*Quoted passage:*
Saturday, February 04, 2006

Light therapy shines on other conditions

Interesting, but not surprising, though the mechanism may be different in SAD and other disorders. From PsychCentral and APA:

Exposure to bright light–the treatment of choice for seasonal affective disorder, or SAD–may also help people with other mental health conditions including bulimia nervosa, antepartum depression and nonseasonal depression, preliminary research finds.

"The latest news is that light therapy is just as effective as antidepressants in treating nonseasonal depression–it's truly exciting," says Columbia University psychologist Michael Terman, PhD, a SAD researcher who uses both light and medications to treat patients. "The findings almost make me say that it's only by happenstance that light therapy was discovered and developed in the context of SAD."

That said, the literature in the area is still sparse, emphasizes Dan Oren, MD, a veteran SAD researcher at Yale University.

"No one has done any solid head-to-head comparisons that prove that one form of treatment is better than another in treating nonseasonal depression," he notes.

The excitement is the result of several studies that are emerging on the topic, including a meta-analysis in the April 2005 American Journal of Psychiatry (Vol. 162, No. 4, pages 656–662), by University of North Carolina at Chapel Hill psychiatrist Robert Golden, MD, and colleagues concurring that bright light treatment is effective both for SAD and for nonseasonal depression.

*Entries drawn from a collection:*
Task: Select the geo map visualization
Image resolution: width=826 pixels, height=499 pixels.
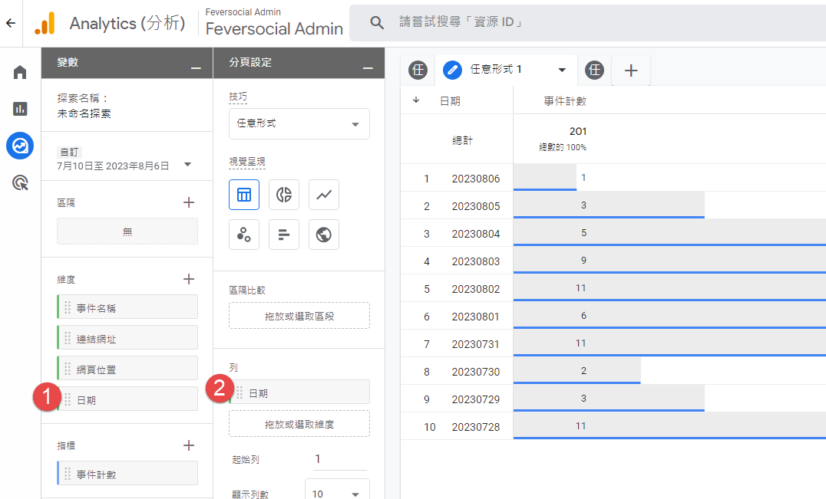Action: pos(324,235)
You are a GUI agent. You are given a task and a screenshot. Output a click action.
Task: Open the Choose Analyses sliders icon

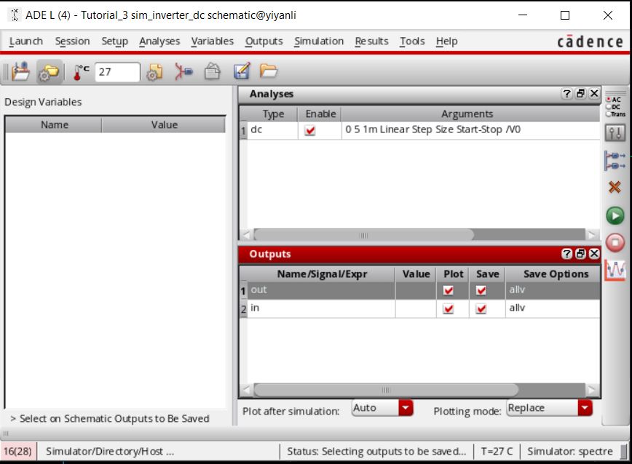point(615,134)
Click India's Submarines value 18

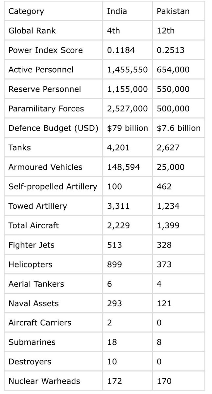[x=112, y=342]
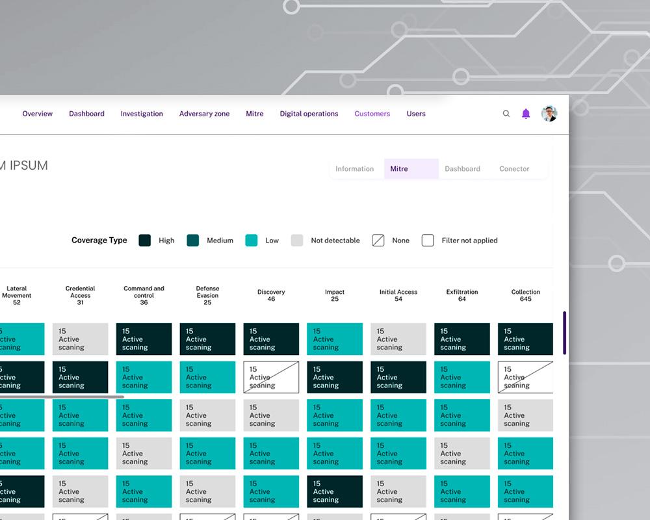650x520 pixels.
Task: Go to the Adversary zone menu
Action: click(204, 114)
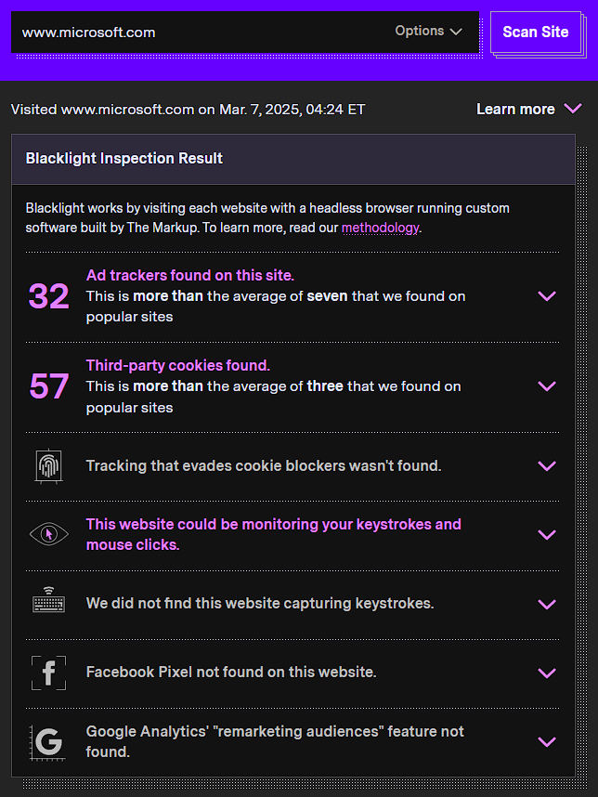This screenshot has height=797, width=598.
Task: Click the 57 third-party cookies count
Action: 49,385
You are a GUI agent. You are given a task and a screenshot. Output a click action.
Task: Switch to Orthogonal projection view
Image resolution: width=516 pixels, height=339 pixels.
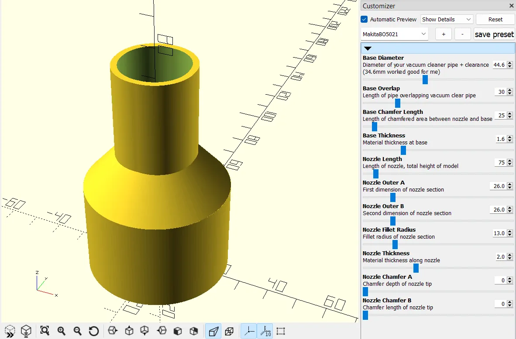point(229,331)
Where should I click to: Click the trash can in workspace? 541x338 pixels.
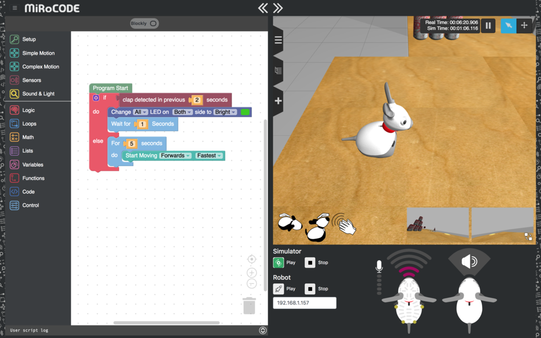click(x=249, y=306)
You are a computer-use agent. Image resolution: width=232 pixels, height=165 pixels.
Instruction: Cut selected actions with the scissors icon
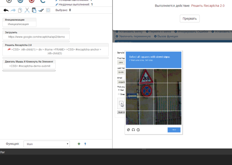[27, 10]
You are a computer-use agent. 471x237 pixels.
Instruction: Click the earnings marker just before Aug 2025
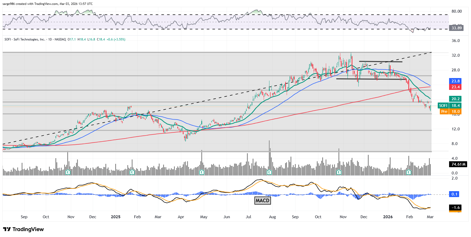pos(269,172)
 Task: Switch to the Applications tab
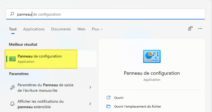coord(34,29)
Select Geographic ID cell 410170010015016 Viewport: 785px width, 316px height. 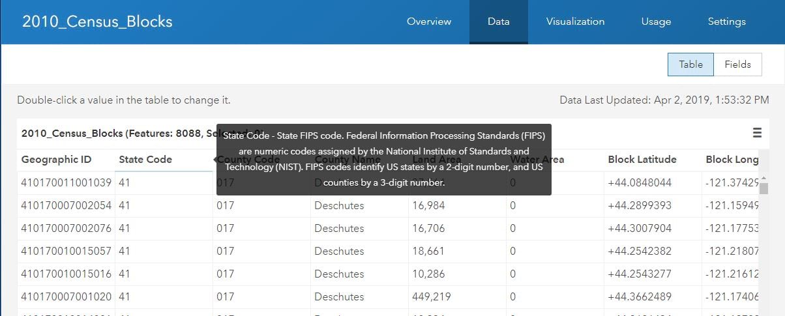point(66,274)
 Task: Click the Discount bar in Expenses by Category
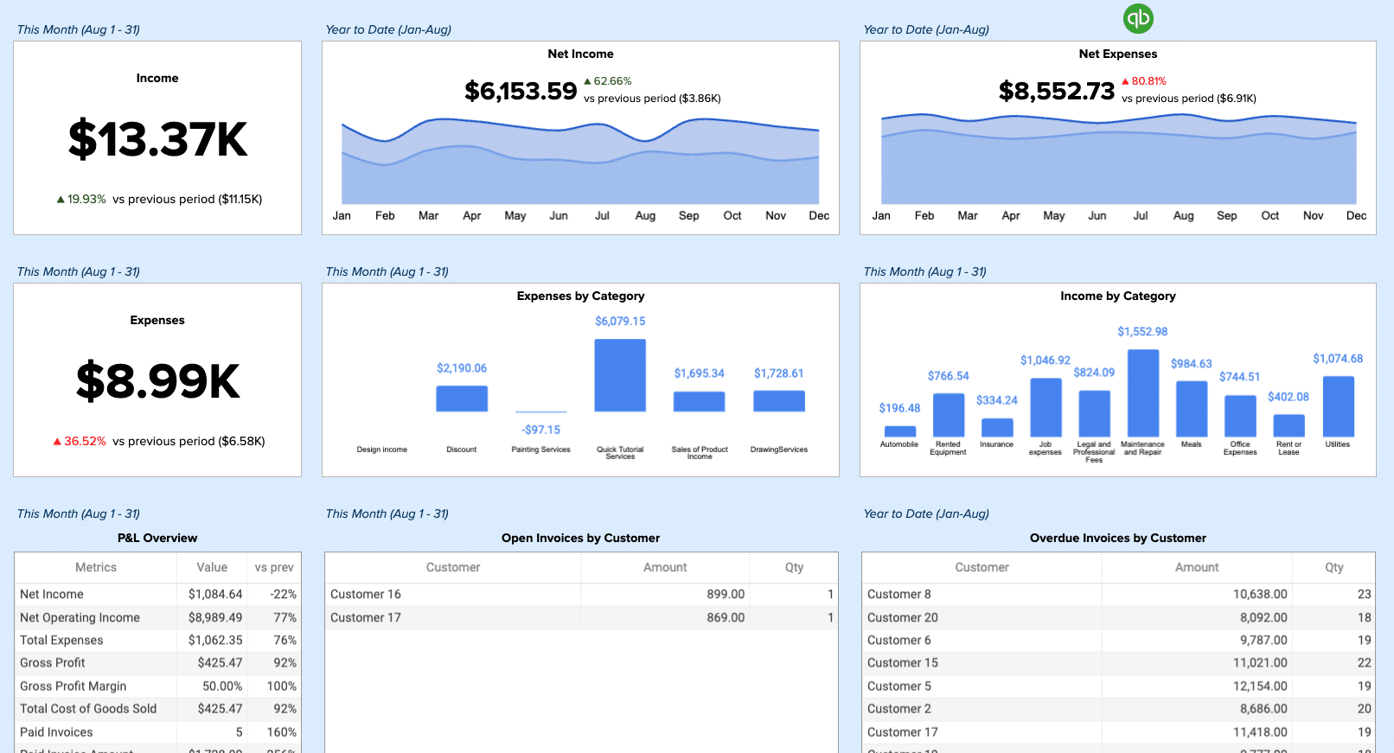coord(462,399)
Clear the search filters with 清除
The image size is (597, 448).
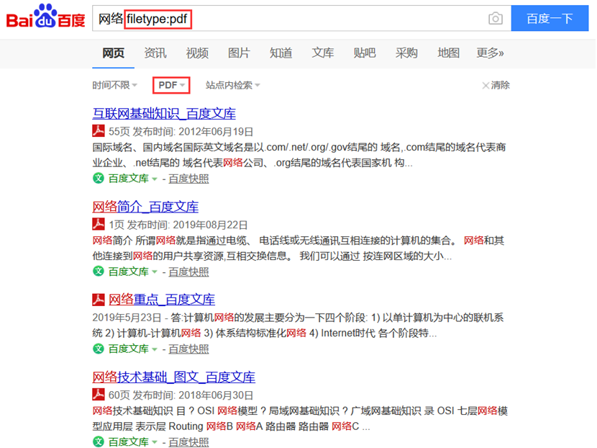tap(496, 85)

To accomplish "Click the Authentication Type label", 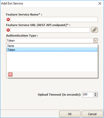I will pyautogui.click(x=22, y=36).
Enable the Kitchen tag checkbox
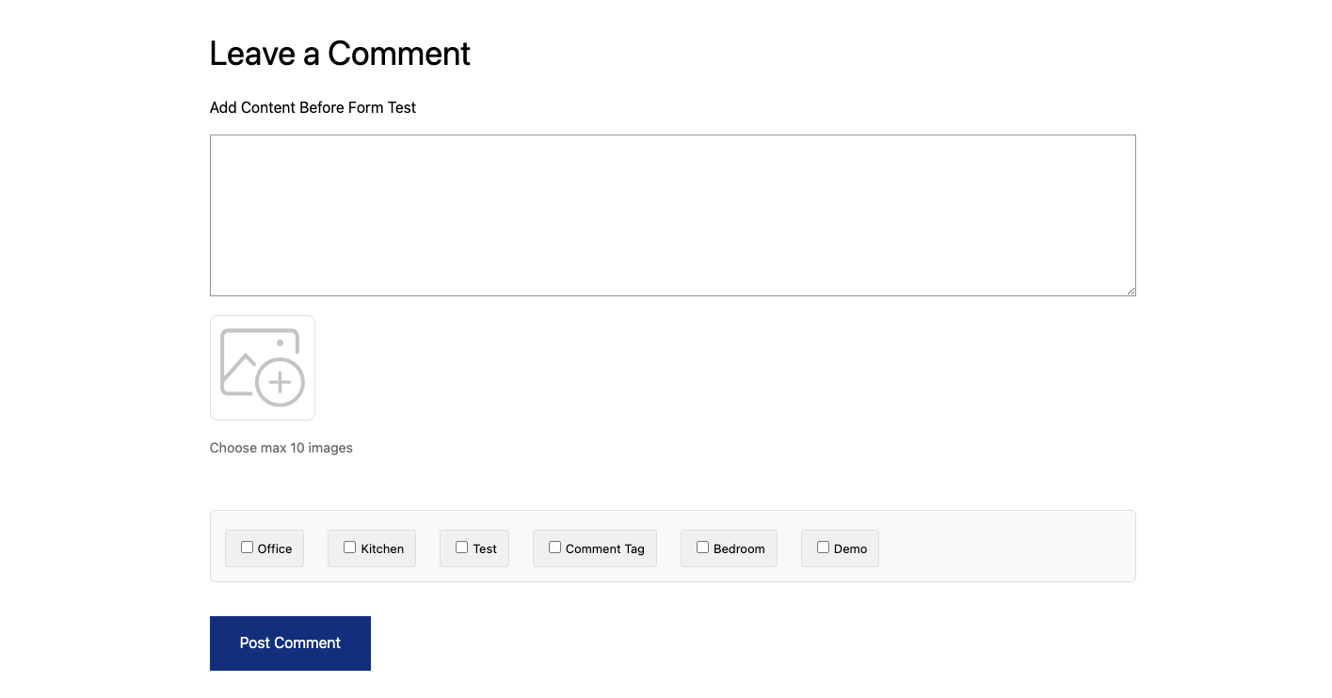The width and height of the screenshot is (1332, 698). coord(349,547)
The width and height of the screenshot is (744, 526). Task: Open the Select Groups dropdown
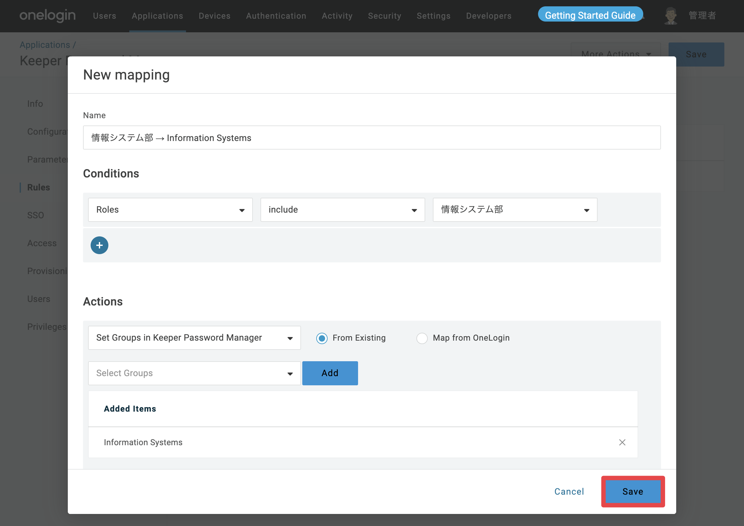pos(194,373)
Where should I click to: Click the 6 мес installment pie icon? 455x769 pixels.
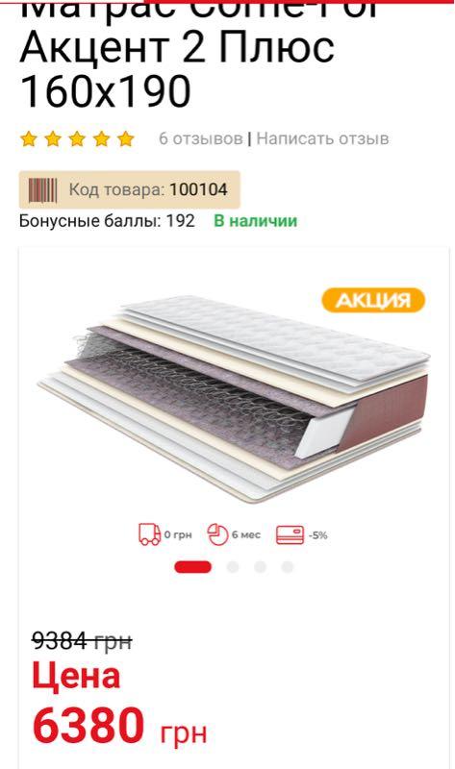point(217,534)
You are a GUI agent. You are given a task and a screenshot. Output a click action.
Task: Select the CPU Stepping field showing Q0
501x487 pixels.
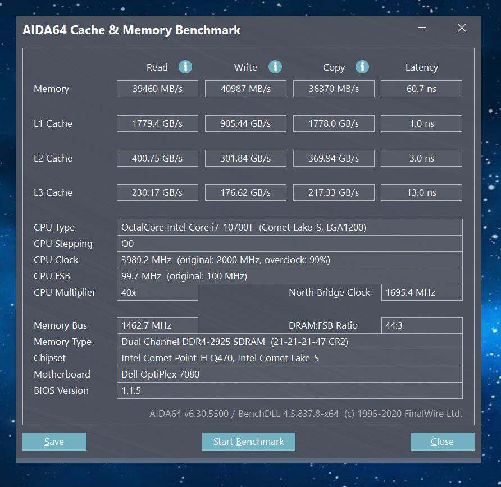[x=290, y=244]
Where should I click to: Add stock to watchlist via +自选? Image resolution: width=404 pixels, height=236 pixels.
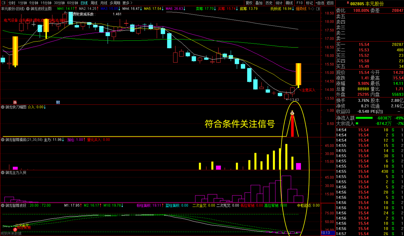[x=319, y=3]
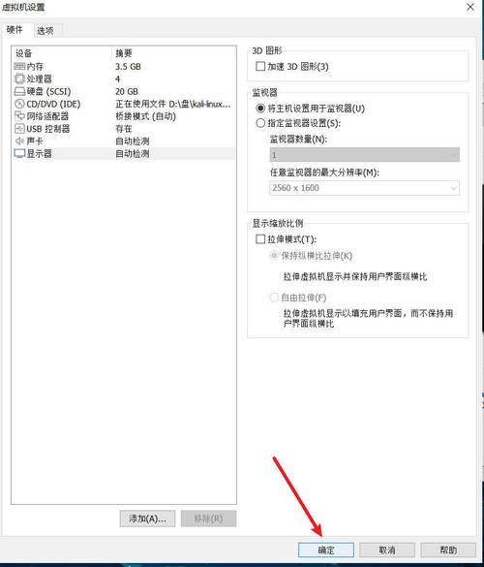Enable 拉伸模式 stretch mode checkbox
484x567 pixels.
[260, 239]
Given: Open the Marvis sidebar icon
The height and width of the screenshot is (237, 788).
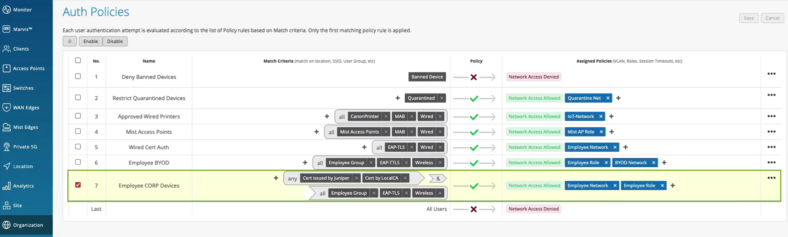Looking at the screenshot, I should pos(7,29).
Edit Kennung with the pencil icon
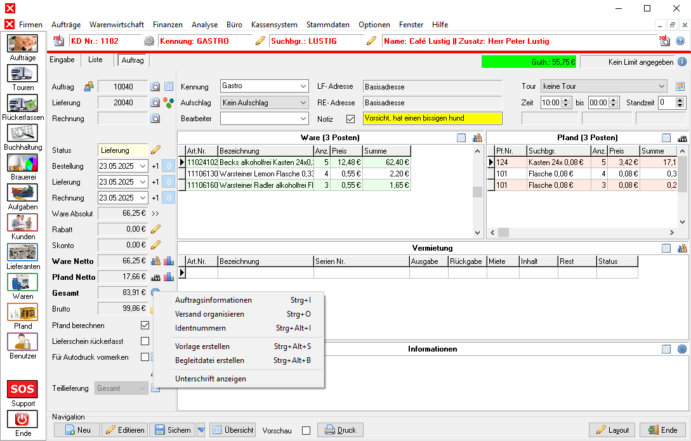Screen dimensions: 691x441 pyautogui.click(x=260, y=41)
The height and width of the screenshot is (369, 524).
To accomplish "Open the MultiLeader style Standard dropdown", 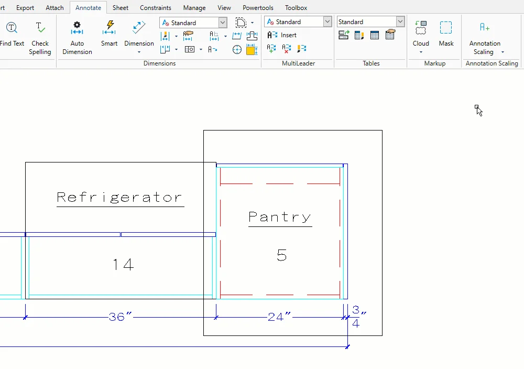I will (x=328, y=21).

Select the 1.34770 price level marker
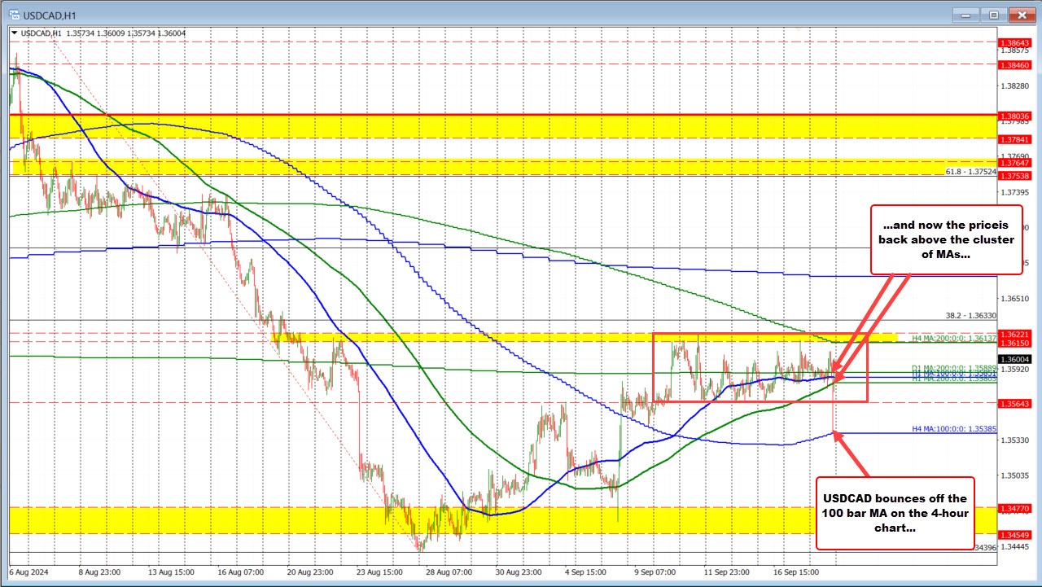coord(1014,507)
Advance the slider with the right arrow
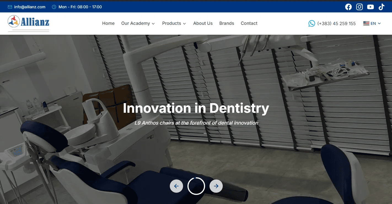This screenshot has width=392, height=204. [216, 186]
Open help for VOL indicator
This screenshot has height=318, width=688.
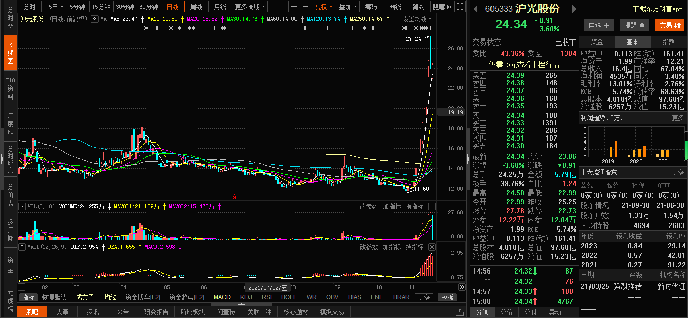click(22, 206)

*What you should do:* Reproduce the light therapy post in full, word for word. None of the lines above is needed here.

*Final answer:*
Saturday, February 04, 2006

Light therapy shines on other conditions

Interesting, but not surprising, though the mechanism may be different in SAD and other disorders. From PsychCentral and APA:

Exposure to bright light–the treatment of choice for seasonal affective disorder, or SAD–may also help people with other mental health conditions including bulimia nervosa, antepartum depression and nonseasonal depression, preliminary research finds.

"The latest news is that light therapy is just as effective as antidepressants in treating nonseasonal depression–it's truly exciting," says Columbia University psychologist Michael Terman, PhD, a SAD researcher who uses both light and medications to treat patients. "The findings almost make me say that it's only by happenstance that light therapy was discovered and developed in the context of SAD."

That said, the literature in the area is still sparse, emphasizes Dan Oren, MD, a veteran SAD researcher at Yale University.

"No one has done any solid head-to-head comparisons that prove that one form of treatment is better than another in treating nonseasonal depression," he notes.

The excitement is the result of several studies that are emerging on the topic, including a meta-analysis in the April 2005 American Journal of Psychiatry (Vol. 162, No. 4, pages 656–662), by University of North Carolina at Chapel Hill psychiatrist Robert Golden, MD, and colleagues concurring that bright light treatment is effective both for SAD and for nonseasonal depression.